Babamın adaylığını ilk olarak partiden duydum. Gençlik yıllarımda Cumhuriyet Halk Partisi Gençlik kollarında görevler almıştım. Burada bulunan bazı arkadaşlarımdan baban kesinlikle aday gösterilecek şeklinde duyumlar aldım. Hemen babamı aradım. Babam da bana teklif gelirse konuşur, tartışırız dedi. Babam görevi kabul ettiği zaman, başarılar, dilemiştim. Babamın belli hedefleri var bu hayatta. Milletvekili adayı gösterildiği zaman değil, milletvekili olduğu zaman kendini iyi hissedecek. Yani konumunun değişmesi beni heyecanlandırmıyor. Sadece benim baktığım tek bir olay var. Babam hedeflerine doğru gidebiliyor mu? İstediğini başarabiliyor mu? Bunu başarıyor. Ben bunları yapabildiği oranda heyecanlanıyorum.

Babanızın örnek aldığınız özellikleri nelerdir?

Benim babam dürüst bir insan. Özellikle ablamla bana hep bunu söylemiştir. Dürüst olun, yalansız olun. Bu hayatta kaybetmezsiniz. Bakıyoruz, dürüst bir şekilde elinden geldiğince ilerlemeye çalışıyor. Bize bunu küçük yaşlardan itibaren çok güzel aşıladı. Çok inatçıdır, bu huy bende de vardır. Özel hayatında daha farklı bir adamdır, ancak iş konusunda hırsları var. Bende onun gibi hırslıyımdır. Bir kız çocuğu olarak idolüm annem olabilirdi. Ancak benim idolüm, benzemek istediğim insan hep babam oldu.

MAKEDONYA’DA YAŞAMAK İSTİYORUM

Kani Beko bir Makedon göçmeni. Evde Makedonca konuşuluyor mu?

Evde bu hava hissediliyor. Ancak ben Makedonca bilmiyorum. Ancak son zamanlarda da iyice koptuk. Babaannem, dedem ve babamın kardeşleri yaşarken bunu daha fazla hissediyorduk. Ancak şu anda babamın anne-babası ve kardeşleri hayatta değil. Dolayısıyla eskisi kadar bu durum hissedilmiyor. Ancak babamın büyüdüğü mahallede oturuyorum şu anda.
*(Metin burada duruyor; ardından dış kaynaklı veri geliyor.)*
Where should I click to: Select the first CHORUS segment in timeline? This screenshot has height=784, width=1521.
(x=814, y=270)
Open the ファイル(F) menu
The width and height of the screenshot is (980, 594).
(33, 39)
Babanızın doğduğu Makedonya’ya gitme fırsatınız oldu mu?

Makedonya’ya hiç gidemedim ancak gitmek gibi bir düşüncem var. Hatta birçok insana çılgınca gelebilir ben Makedonya’da yaşamak istiyorum. Ülkemi çok seviyorum, bu çok ayrı. Ancak kökenlerimi, babamın doğduğu ve belli bir yaşa geldiği köyün fotoğrafları var elimde. Oradaki insanları merak ediyorum. Orada yaşayan insanların yaşam tarzına yakın bir yaşam tarzım olduğunu düşünüyorum. Ancak insanın ülkesini bırakması çok zor bir şey.